It appears that the solution is... when the lines FG and AG are symmetric about CG... proof of that would be great!
Howdy folks,
So I have had the past 3 days off and I have been working on a pet project of mine... designing a radial engine.
Yup. not a model one either. 7 cylinder probably about 500 cubic inch displacement.
So anyway... it has a REALLY nasty geometry problem I cant seem to figure out. I'm no wizard at math... but I do run a program called solidworks and am pretty good at figuring out the "graphical solution" to problems... which solidworks calculates out to .00000001 inch which is more than enough seeing as how my machines cant hold much better than .0002in manufacturing tolerance. but this one I cant seem to figure out...
Background:
7 cylinder radial engine. each piston/cylinder is evenly spaced around the engine. 360°/7~ 51.428° so lets just call it (360°/7).

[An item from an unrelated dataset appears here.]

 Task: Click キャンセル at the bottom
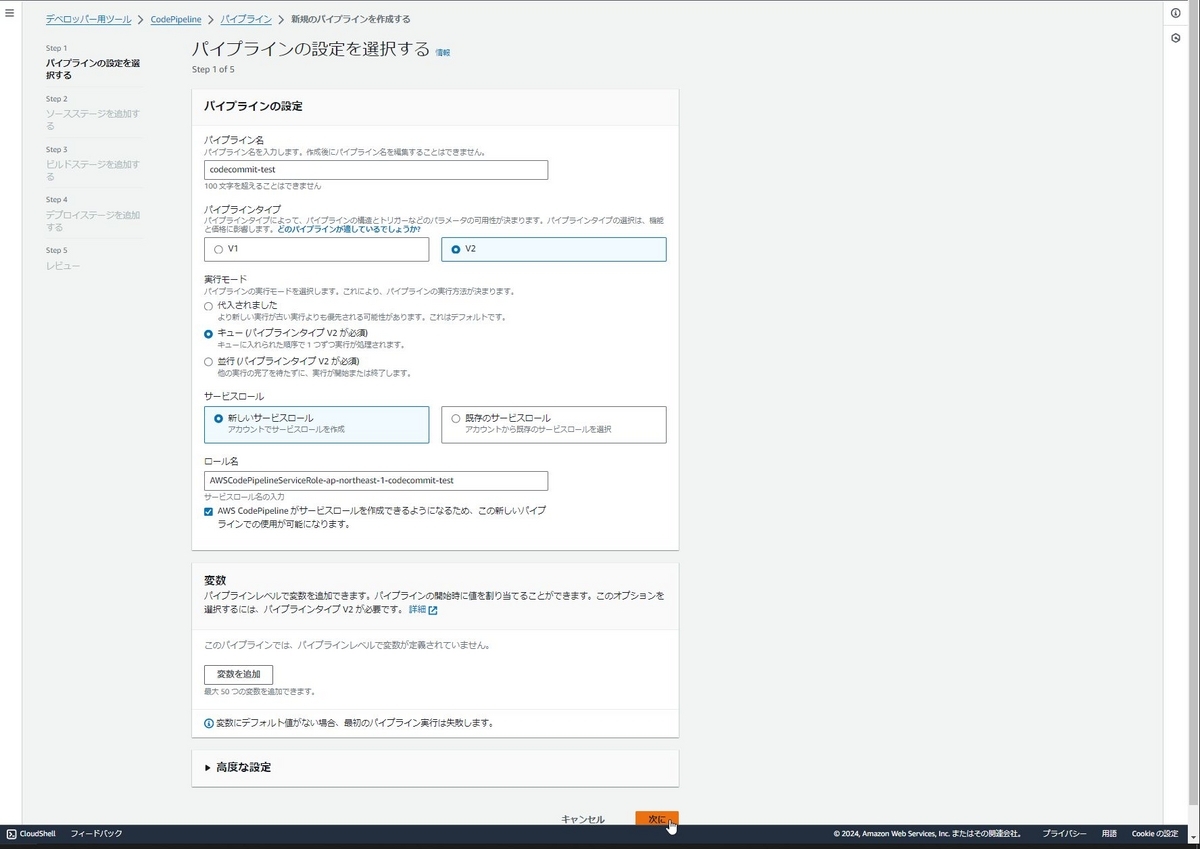click(583, 818)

The design calls for a "master link" this link is the one that all the other link rods attach to. Google search "radial engine master rod" if you're not familiar.

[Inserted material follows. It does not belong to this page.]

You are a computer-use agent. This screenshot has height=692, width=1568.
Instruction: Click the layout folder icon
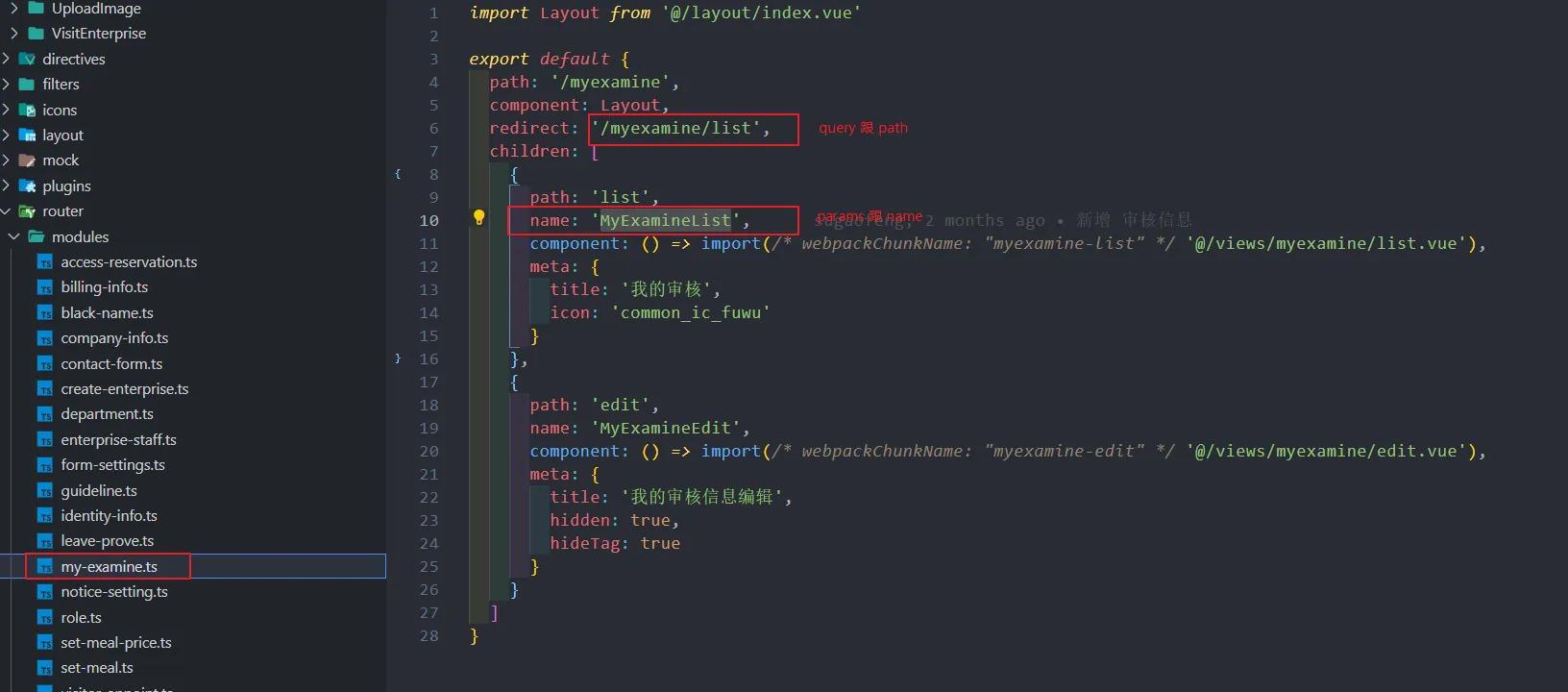pyautogui.click(x=28, y=136)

Assume the #1 cylinder is vertical at the top. #2 is the next one clockwise and so on... so #1=#7.
See the attached picture: It is showing the master link "green" at maximum top dead center for cylinder 6.
Line CE and line CG have to be the same length... thus the top dead center circle has to be the same... otherwise the engines compression is erratic and I will never get the thing balanced.
In the picture a crank CA is constrained to rotate around the point C. Link AB is the master rod and B is the slider that slides along CE. Link AF and AB are constrained in angle to 360°/7.
I cant figure out... how to get point G on line FG to be on top dead center circle... thus what the length of AF needs to be...that is where the adjustment needs to occur (Line FG needs to be the same length for all the other cylinder positions).
I initially figured that top dead center would be when point F was on line AG... but it isn't working out that way and the solution isn't apparent to me.
Thanks for looking!
"top dead center circle" - do you mean a circle centered at C with radius CE?
so you want to make sure your cylinder at G can be positioned on this circle while point A revolves around point C in a circle and will adjust the length of AF to do so? I assume the links at F and A allow movement.
I want to make sure I understand what your asking before I dig into this.
Yes. Top dead center circle is circle centered at C with a radius CE. It's actually top dead center of the piston pin.
is a video of the system.
as of the post... it has about 10 minutes left to process before it works.
I've got a mathematica sheet going modelling this. I'll have an answer for you in the not too distant future but it is Christmas after all.
Looking at your movie I think AF can be any in an interval of lengths. You'd design it to be the minimum of this to keep moments on your links to a minimum.
YES! You get it!
(GRRR!!! I made a typo earlier: cylinder #1 does not equal #7... #1 would actually be #8... anyway it's useless thinking of it as #8 until I get into timing... I digress) I bring that up because I'm assuming cylinders 2,7 ; 3,6 ; 4,5 are pairs having identical AF lengths... seems to work out. But FG has to be the same for all of the "slave" links that have to match up with the master link and all hit the top dead center circle. This way the master link is the only part to account for the adjustment and all the links are interchangeable and CAN'T be put together in a manner that could destroy the engine by interference... besides cheaper to make a bunch of a single part.
Once I drew everything up it looks like that of the 3 pairs I mentioned above, they are related to each other... so to answer your question... I figured my limiting factor was minimum material required to hold the required size pin. I was working out an estimate of torque when Christmas dinner interrupted. Anyway the smallest AF length occurs on cylinder pair 4,5... so at the moment I have 1 9/16" assigned to it and that fully defines the system for me.